Wednesday, January 7, 2009

Asus reads beyond netbook at CES

AsusTek Computer Inc. rolled out a line of new notebooks, netbooks and consumer appliances at the Consumer Electronics Show in the wake of its success establishing the netbook concept with its EeePC. The company is expected to debut an Eee-branded phone using the Google Android software, probably at the 3GSM conference in Barcelona.

Following the lead of Apple, Inc., the Taiwan motherboard powerhouse is expanding its software engineering teams in Taiwan and especially in China. The company showed a handful of new consumer user interfaces it is developing for a range of touch-screen products.

"Asus has remained a very engineering oriented company since its founding in a caf some 15 years ago," said Jonney Shih, chairman of Asus in a presentation here.

"Today we have more and more software engineers," Shih said. "Previously Asus was more of a hardware company, but we now have a big software team including a big team in China to drive this kind of touch-based software," he said.

"Apple is our model. We have a lot of intensive study on [the iPhone]," he added.

Shih did not disclose any details of the Android phone Asus is expected to release shortly. However, he did say the company is planning to extend its Eee band for netbooks to consumer appliances and phones.
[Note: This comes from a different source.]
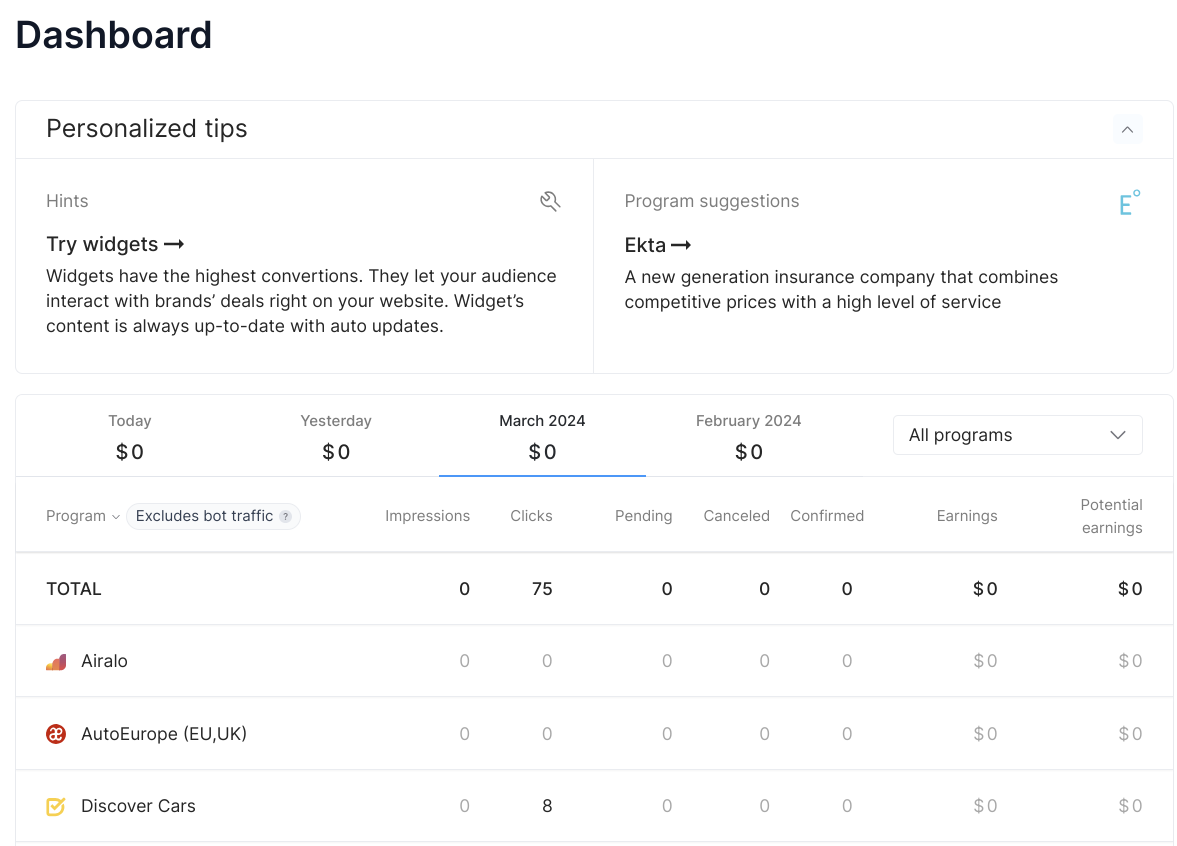
Task: Expand the Program column sort chevron
Action: pyautogui.click(x=116, y=516)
For the digital home, Asus showed a keyboard with a built in PC that could link to PC monitors or TV displays via a built in ultrawideband chip from Taiwan's RealTek supporting wireless HDMI. The device weighs less than two pounds, has a built in five-inch display, microphone and speaker and supports Wi-Fi. The company also showed a tabletop PC for consumers that sported a touch screen and an Opera browser geared for a touch interface.
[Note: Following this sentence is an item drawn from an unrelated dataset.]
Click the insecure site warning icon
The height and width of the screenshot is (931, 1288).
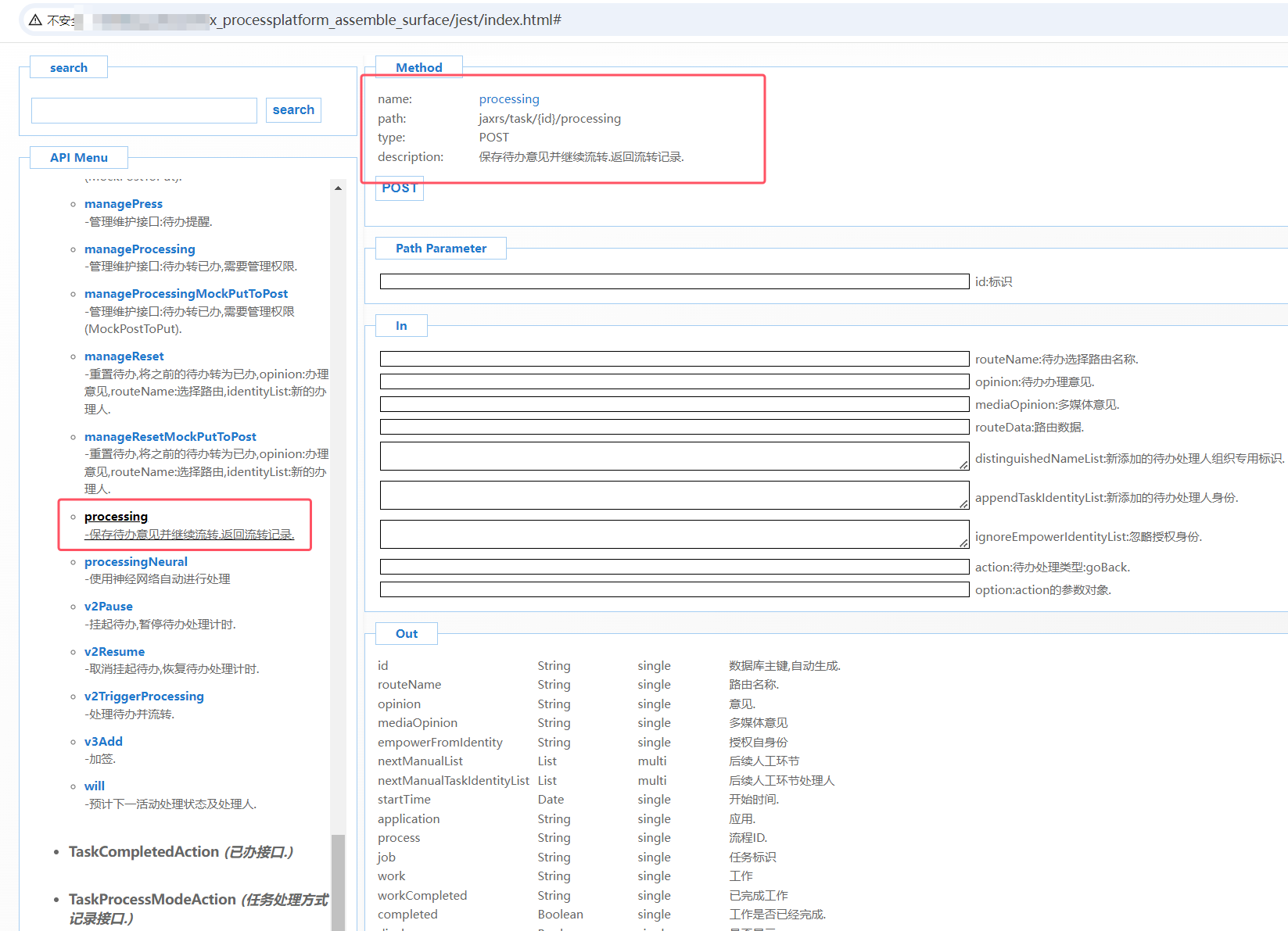click(35, 20)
Asus also showed a notebook that used a 4.3-inch touch-screen display in place of a mouse pad. An ARM processor ran software widgets on the touch display driving a variety of functions such as checking email or playing a movie on the laptop's main display.
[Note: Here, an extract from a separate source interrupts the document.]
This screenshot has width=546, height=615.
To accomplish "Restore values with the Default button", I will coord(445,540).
Using the ARM processor, the system could get as much as 12 hours of battery life. That compares to about eight hours when using the built in x86/Windows electronics.

Shih would not say whether the company plans to sell systems using ARM processors and Linux. Freescale recently launched an ARM Cortex A8 processor geared for $199 netbooks running Linux.

"To drive costs to extremes that approach is an important alternative," Shih said. "In the lab we try to do everything."

Asus did show a new netbook with a convertible screen that could be turned into a tablet PC, portable TV player, global positioning system or digital picture frame. The EeePC T91 sports an 8.9-inch touch screen display and uses an Intel Atom Z520 processor, TV tuner and GPS chip.

At the high end, the company demonstrated its S121, a full notebook but measuring just 11.7x8.3.0.9 inches and weighing three pounds. It comes standard with a 512 Gbyte solid state drive using a controller developed by Asus which it claims doubles performance of existing drives.

The Atom based system is expected to sell for a whopping $1649, in part due to the cost of the flash drive.

International Data Corp. now ranks Asus as the world's fifth largest portable computer maker, in part due to its success in netbooks. The company got its start as a motherboard maker and shipped a whopping 60 million motherboards in 2007, Shih said.